> **Activity**: Take the lines below from the one with "Open the Использование tab" through the one with "Screen dimensions: 607x809" and print only them, exactly. Don't print the pictures.

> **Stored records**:

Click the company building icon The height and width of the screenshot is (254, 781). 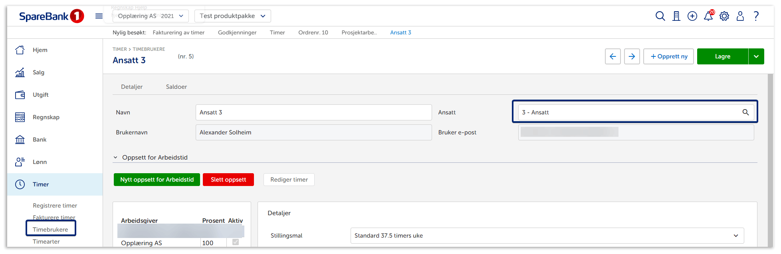[676, 16]
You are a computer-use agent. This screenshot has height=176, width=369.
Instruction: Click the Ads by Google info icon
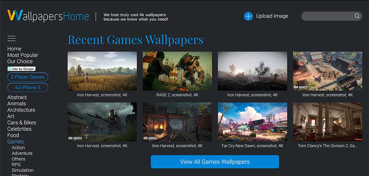coord(10,69)
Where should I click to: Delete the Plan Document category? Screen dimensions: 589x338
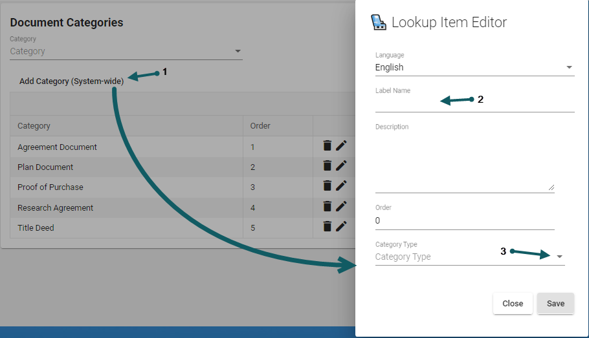(328, 166)
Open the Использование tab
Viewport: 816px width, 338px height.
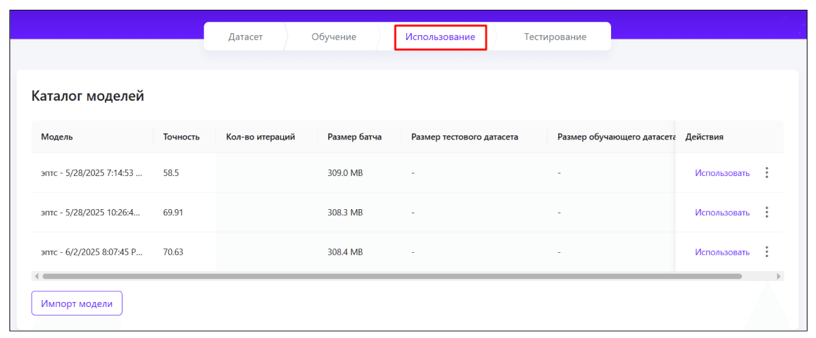(x=440, y=37)
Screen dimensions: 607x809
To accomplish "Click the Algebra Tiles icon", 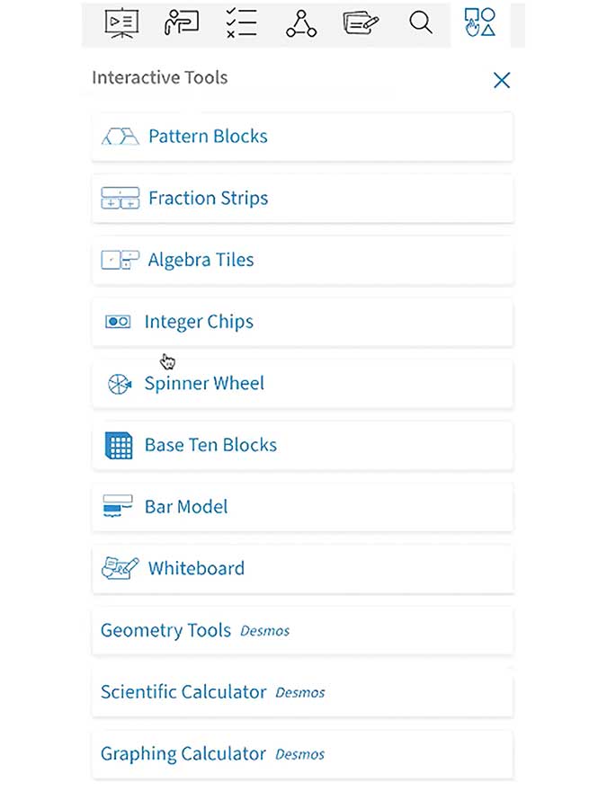I will 120,261.
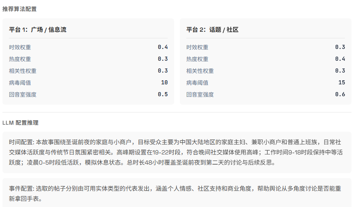Select 病毒阈值 value 15 in 平台 2
The width and height of the screenshot is (360, 207).
(x=342, y=83)
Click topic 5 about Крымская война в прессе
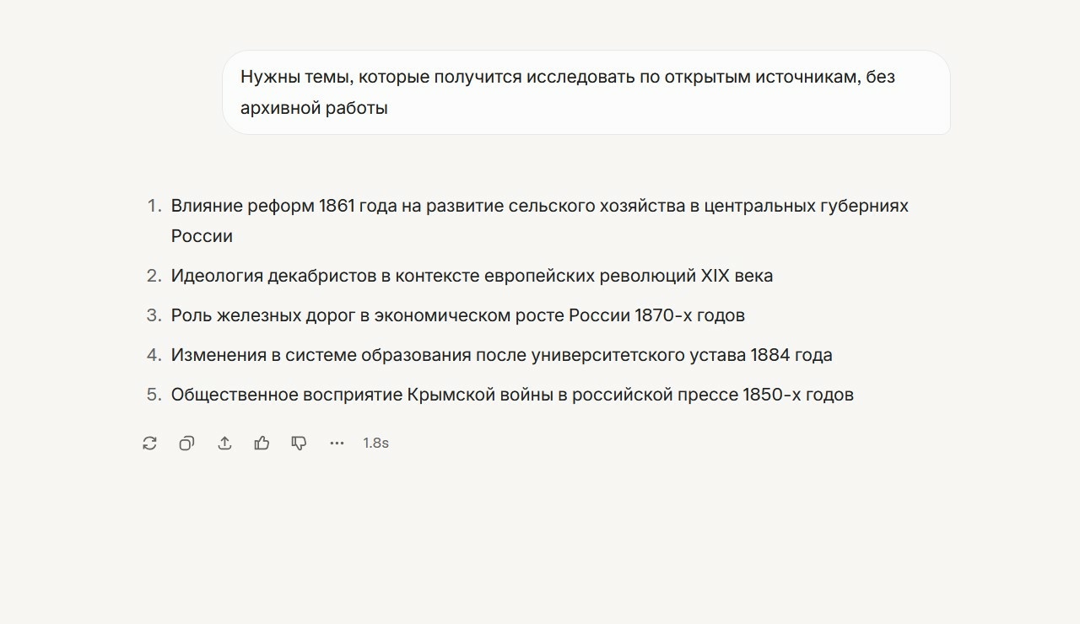The image size is (1080, 624). pyautogui.click(x=512, y=395)
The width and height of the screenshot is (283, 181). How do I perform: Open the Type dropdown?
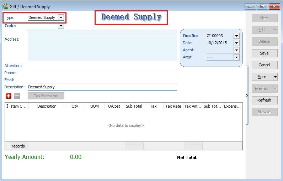[61, 17]
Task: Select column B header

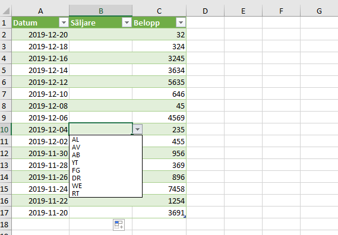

> **Answer to this problem**:
Open the Использование tab
Viewport: 816px width, 338px height.
(x=440, y=37)
Screen dimensions: 607x809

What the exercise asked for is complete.